Recommendations for Future Online Training

Based on the findings of the interviews, recommendations for future online TRT training were developed and presented back to the participants in a Web-based, anonymous survey after the interviews were concluded. Table 1 shows the interview findings and the corresponding recommendations endorsed by participants.

This study has various limitations. Participants volunteered, which could create selection bias. They were mostly female school staff, but this reflects the real-world intervention setting. It was a small-scale qualitative evaluation; thus, the results cannot be expected to be generalizable to an international context or all online professional training. However, data saturation was achieved, and the participants worked in different geographical areas in Sweden and had different background knowledge of trauma and group support, which can promote transferability. Cross-checking (i.e., three authors going through all transcripts and coding) was used to achieve dependability and confirmability.

Implications for Practice

The participants described increased confidence to support children who have experienced trauma, echoing previous findings that training community professionals can lead to empowerment and better understanding of mental health issues [5]. Overall, they were satisfied that online training had met their needs. Thus, online TRT training could be a feasible and acceptable alternative, which could increase intervention availability. The resultant recommendations address important needs and can facilitate meaningful training of lay counselors. Although many of the recommendations could be applied to several online training programs, one could argue that some hold greater value in the context of trauma intervention training. For example, having an experienced mentor could overcome the known “fear” of certain trauma therapy techniques, such as exposure therapy [14].
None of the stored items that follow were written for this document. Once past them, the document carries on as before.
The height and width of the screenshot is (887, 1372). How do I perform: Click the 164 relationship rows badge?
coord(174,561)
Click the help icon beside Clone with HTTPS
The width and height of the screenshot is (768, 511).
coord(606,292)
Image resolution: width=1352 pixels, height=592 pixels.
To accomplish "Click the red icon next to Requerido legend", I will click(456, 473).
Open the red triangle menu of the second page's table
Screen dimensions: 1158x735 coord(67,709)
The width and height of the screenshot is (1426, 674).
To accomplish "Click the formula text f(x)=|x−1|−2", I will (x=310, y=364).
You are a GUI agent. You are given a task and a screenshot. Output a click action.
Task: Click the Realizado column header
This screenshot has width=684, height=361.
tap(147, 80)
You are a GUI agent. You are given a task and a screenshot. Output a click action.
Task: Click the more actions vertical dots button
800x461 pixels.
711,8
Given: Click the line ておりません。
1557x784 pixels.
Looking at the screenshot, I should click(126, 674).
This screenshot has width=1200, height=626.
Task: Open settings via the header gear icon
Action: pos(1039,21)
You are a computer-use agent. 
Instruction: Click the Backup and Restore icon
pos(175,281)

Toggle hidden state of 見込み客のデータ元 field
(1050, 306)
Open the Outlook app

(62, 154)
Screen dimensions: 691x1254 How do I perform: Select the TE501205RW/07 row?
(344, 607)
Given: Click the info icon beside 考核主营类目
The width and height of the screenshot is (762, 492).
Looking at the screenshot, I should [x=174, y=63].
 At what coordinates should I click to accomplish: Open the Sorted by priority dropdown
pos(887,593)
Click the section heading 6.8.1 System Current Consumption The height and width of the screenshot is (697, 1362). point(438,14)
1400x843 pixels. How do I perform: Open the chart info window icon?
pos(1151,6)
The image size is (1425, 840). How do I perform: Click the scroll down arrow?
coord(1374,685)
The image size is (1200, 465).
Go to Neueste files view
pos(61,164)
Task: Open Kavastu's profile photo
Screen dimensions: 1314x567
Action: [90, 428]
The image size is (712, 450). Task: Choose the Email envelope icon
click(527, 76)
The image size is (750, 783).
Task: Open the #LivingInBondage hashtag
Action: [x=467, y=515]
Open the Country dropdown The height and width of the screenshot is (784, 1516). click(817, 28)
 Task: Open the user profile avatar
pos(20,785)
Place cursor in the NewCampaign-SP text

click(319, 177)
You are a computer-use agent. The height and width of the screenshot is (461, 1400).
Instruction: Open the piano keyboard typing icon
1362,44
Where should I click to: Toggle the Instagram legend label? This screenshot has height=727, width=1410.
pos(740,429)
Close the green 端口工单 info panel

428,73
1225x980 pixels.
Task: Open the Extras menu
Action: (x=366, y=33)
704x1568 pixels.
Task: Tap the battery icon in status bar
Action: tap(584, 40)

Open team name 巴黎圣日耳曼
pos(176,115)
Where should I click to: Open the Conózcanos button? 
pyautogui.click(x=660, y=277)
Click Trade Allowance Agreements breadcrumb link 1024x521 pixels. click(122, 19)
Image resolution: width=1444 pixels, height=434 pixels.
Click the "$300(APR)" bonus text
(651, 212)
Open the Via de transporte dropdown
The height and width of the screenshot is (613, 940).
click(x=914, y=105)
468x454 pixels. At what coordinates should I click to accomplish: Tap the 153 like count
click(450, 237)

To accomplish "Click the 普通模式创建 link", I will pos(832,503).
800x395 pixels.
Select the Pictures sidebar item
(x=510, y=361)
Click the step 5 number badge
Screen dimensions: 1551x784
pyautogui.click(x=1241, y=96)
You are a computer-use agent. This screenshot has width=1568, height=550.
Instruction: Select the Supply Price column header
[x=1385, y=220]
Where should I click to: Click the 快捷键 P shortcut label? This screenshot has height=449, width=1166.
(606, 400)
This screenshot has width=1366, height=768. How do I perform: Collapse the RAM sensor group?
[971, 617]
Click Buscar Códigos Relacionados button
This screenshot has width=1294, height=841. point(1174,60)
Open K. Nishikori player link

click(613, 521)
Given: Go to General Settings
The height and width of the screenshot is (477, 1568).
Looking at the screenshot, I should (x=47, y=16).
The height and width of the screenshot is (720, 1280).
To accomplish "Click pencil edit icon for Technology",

Interaction was highly valued, aligning with the social constructivist perspective asserting that learning is formed through social processes such as conversation [15], as well as previous research on online professional training showing that interactive training increases participants’ involvement and enjoyment [8, 10]. This need for meaningful interaction underpinned a recommendation for smaller training cohorts. Yet, according to the post-interview survey, participants did not find the recommendation favorable. This could be due to the perceived need for “critical mass,” whereby there are enough participants for the training to be meaningful [16]. An alternative recommendation is larger training cohorts but a good teacher-to-participant ratio (e.g., 1:6) to enable discussions in intimate groups throughout the program while having access to a teacher to answer questions, which has been found to be valued in online professional training [8].

Insecurities about holding a TRT group echo previous implementation research and thus should not be attributed to the online format. For instance, organization-level characteristics and post-training support, identified as important in this study, also significantly predicted the use of a community-based parenting program [17]. Moreover, networks have been highlighted as important for the implementation and maintenance of TRT in Sweden [18] and it has been shown that allied professionals benefit from continuous supervision, particularly in remote/rural areas [19] and after brief training [10]. When conducting online mental health training of allied professionals, the need to build networks and communities of practice should be considered.

This study suggests the online format might be more challenging for professionals without previous trauma training. This differs from a recent study evaluating an online teacher education in trauma-informed care, which reported all participants experienced enhanced performance on attitudes towards trauma and self-efficacy, regardless of previous training [20]. Yet, this education took place over several weeks and included an online discussion forum, which could benefit less experienced attendees. Thus, a larger-scale evaluation of online TRT training, preferably utilizing quantitative evaluation forms, should further explore if the online format is a disadvantage for professionals without previous trauma training and, if so, how this disadvantage can be addressed.